It turned out that the mission was more of a very well executed recruiting and
sales strategy than what I felt every day at the organization. Looking back,
the recruiting effort talked about their culture and values so much that I
should have known they were very insecure about something. The lower
compensation wasn't required by the company's financials from what I could
tell, nor was it made up for by especially meaningful work. Unsurprisingly,
the organizational flaws of not valuing employees and cutting corners also
showed up in other ways, most painfully in the form of amazingly bad code and
hostile managers. The job was unbearable for me, as well as for many others.

I think the takeaway is that honest, successful companies should be willing to
fairly compensate their employees. If a company can do that but doesn't, you
should reconsider working there.

------
itamarst
Yes.

1\. I want to be working on helping scientists, and this influenced current
job search.
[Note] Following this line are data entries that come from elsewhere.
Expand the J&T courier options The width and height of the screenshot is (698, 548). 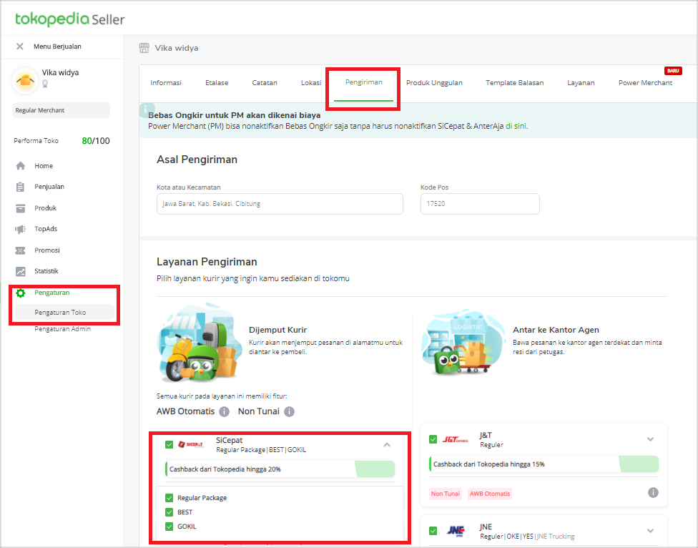click(x=650, y=439)
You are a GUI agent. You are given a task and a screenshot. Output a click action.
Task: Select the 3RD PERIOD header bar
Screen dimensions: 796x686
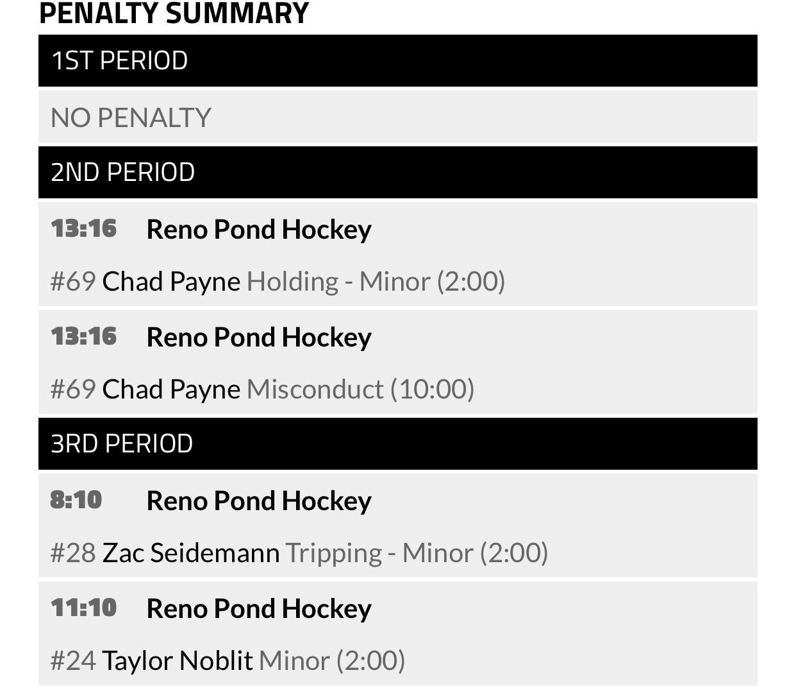(397, 443)
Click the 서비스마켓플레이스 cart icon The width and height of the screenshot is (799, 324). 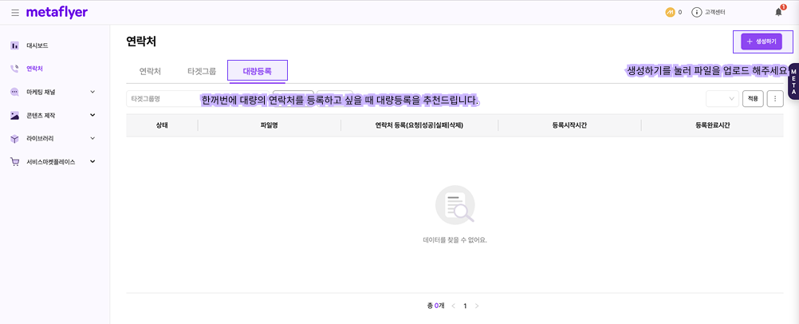coord(14,161)
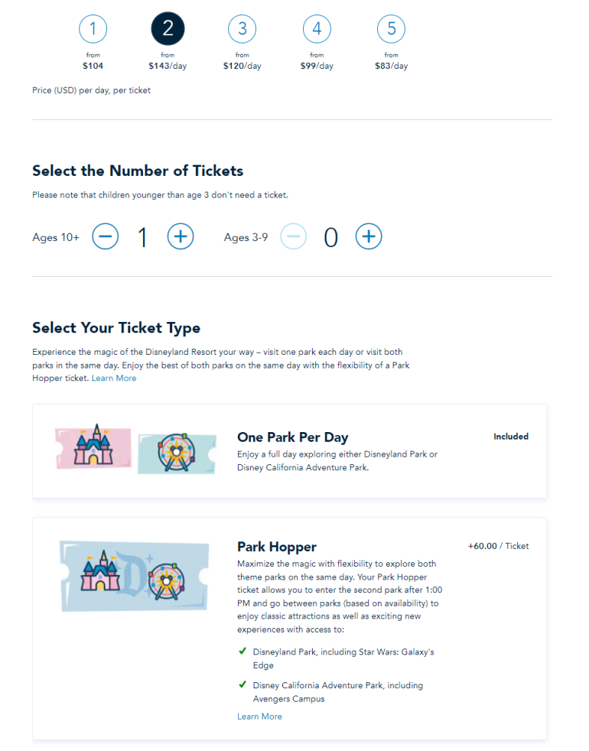Screen dimensions: 589x751
Task: Click the California Adventure Park green checkmark
Action: tap(242, 685)
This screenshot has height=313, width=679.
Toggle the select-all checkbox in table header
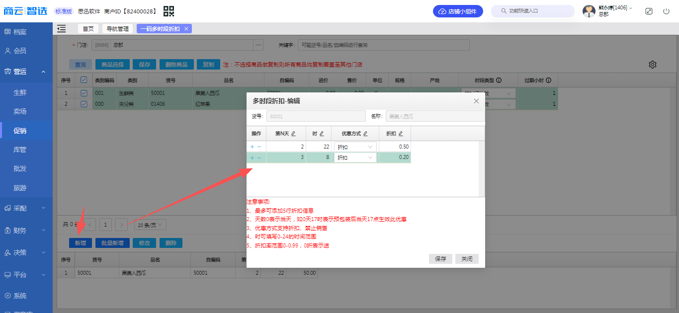pos(84,80)
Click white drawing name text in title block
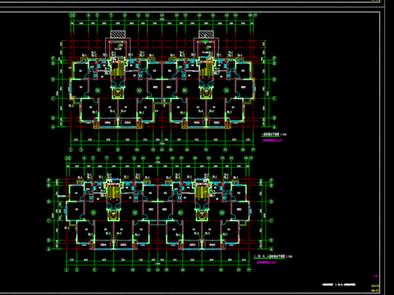Viewport: 394px width, 295px height. [338, 284]
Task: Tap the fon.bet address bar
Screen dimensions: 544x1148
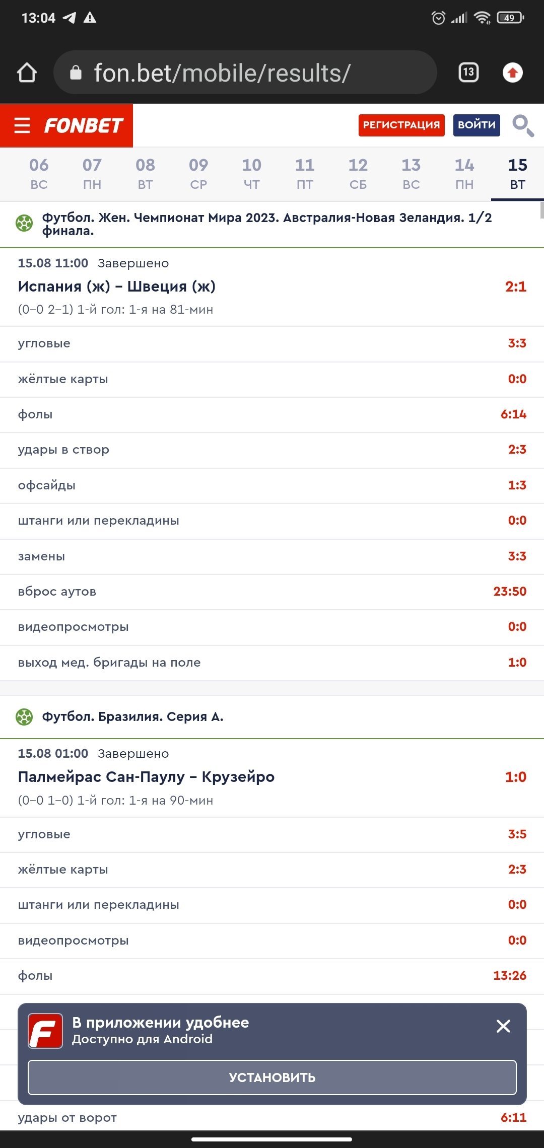Action: point(245,73)
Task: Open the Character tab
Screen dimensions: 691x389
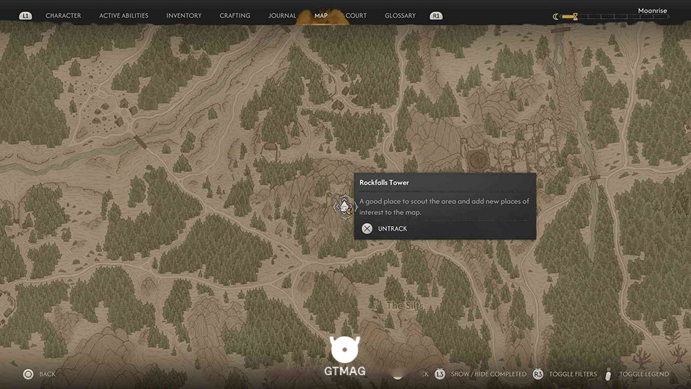Action: pos(64,15)
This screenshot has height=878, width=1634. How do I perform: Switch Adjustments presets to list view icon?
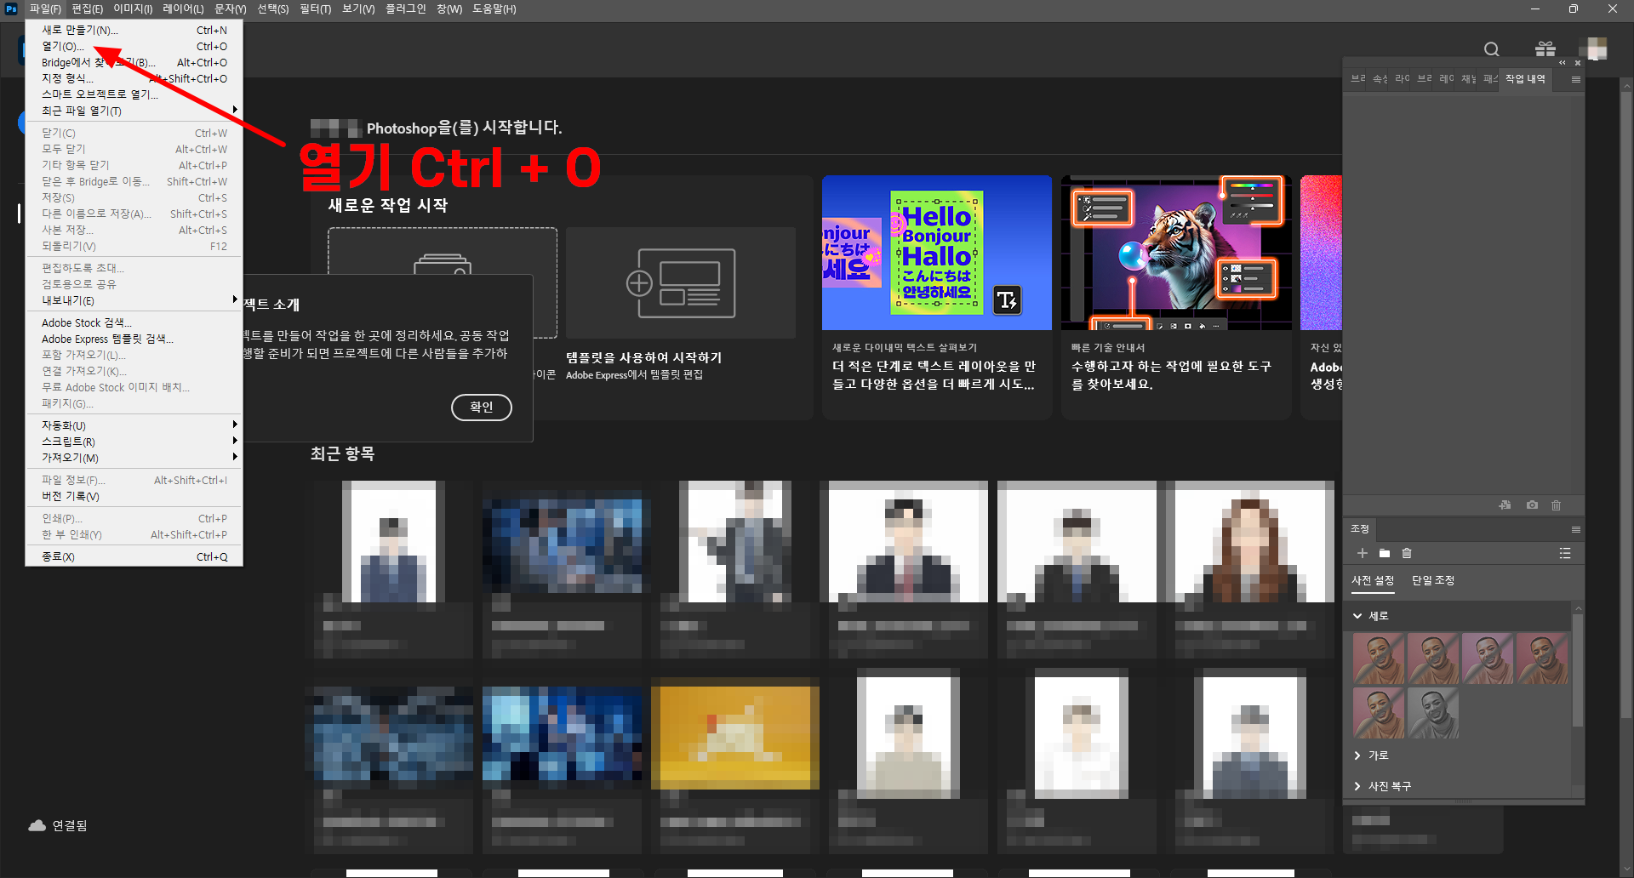[x=1564, y=553]
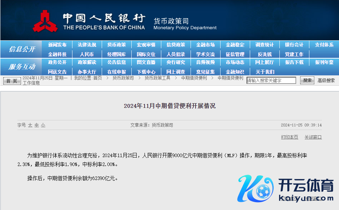
Task: Set font size to 小 (small)
Action: coord(43,125)
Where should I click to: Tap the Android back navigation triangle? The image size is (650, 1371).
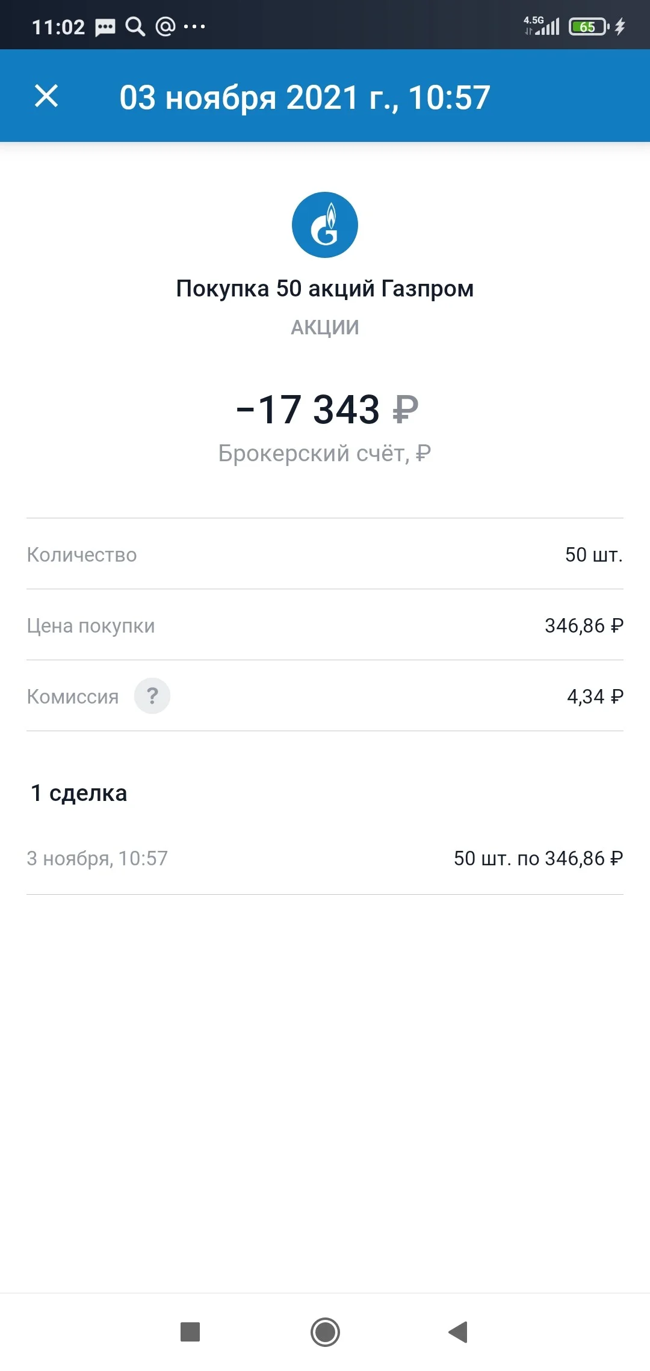pyautogui.click(x=459, y=1332)
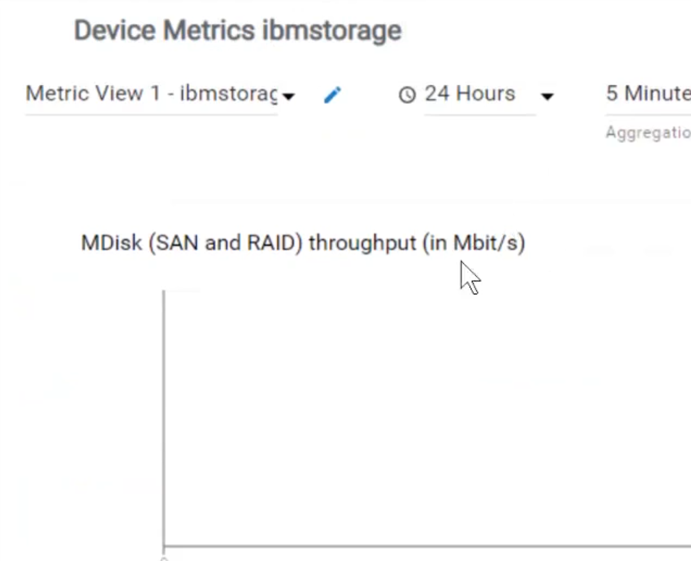
Task: Click the "(in Mbit/s)" unit text
Action: (474, 243)
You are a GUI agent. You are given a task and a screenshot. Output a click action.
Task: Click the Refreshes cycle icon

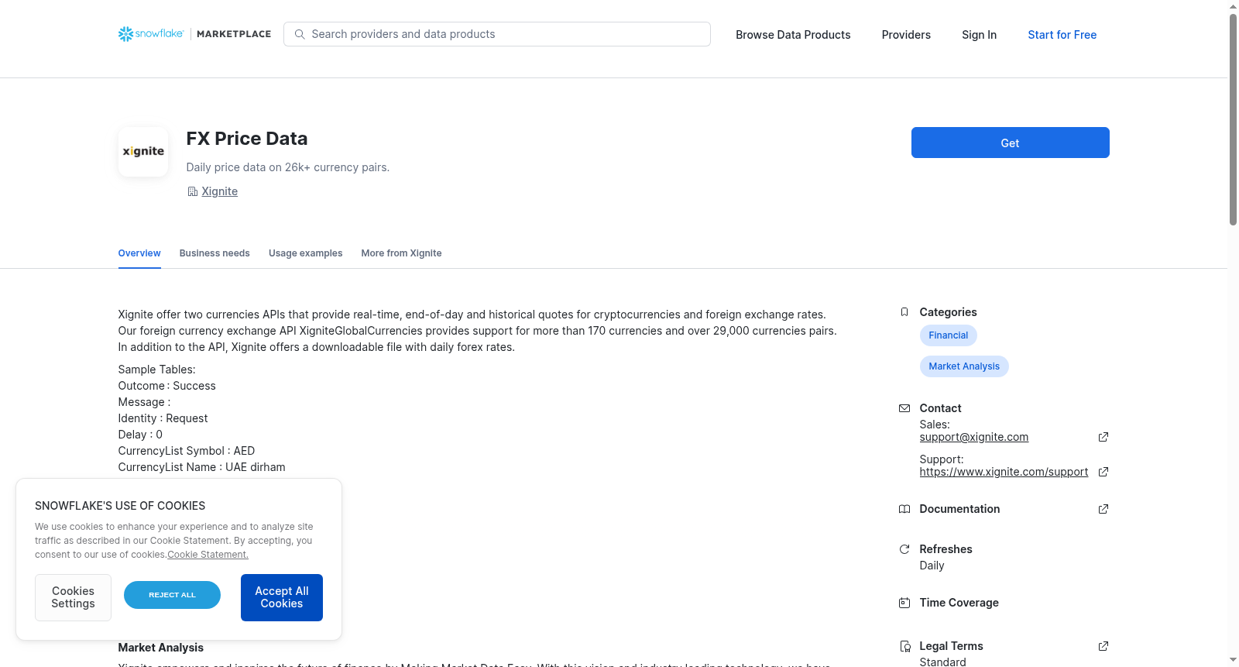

Beyond personal satisfaction, this also has practical benefits:
all things being equal, if you're motivated by the company's mission you'll be
more focused (more at [https://codewithoutrules.com/2017/08/03/stay-
focused/](https://codewithoutrules.com/2017/08/03/stay-focused/)).

2\. There are jobs I simply won't take, because I think they're immoral or
unethical. Other jobs I'd probably only take if I was desperate for money,
since they seem pointless. (more at
[https://codewithoutrules.com/2017/08/07/do-something-
useful/](https://codewithoutrules.com/2017/08/07/do-something-useful/)).

That being said:

* If you're bored, you will enjoy your job less.

* If you're working crazy long hours, you're actively undermining your ability to do your job. Doesn't matter how important it is, working longer won't actually help. (more at [https://codewithoutrules.com/2016/08/18/productive-programme...](https://codewithoutrules.com/2016/08/18/productive-programmer/))

So basically, my take is: finding someplace that you think is worthwhile _and_
is a good work environment. Any, of course, pays you what you need. Living
below your means can give you more flexibility in what jobs you need to take.

------
MollyR
Yea, I tend to avoid companies that pretend to be about something other than
making money.

Its mainly for practical reasons, they tend to pay less.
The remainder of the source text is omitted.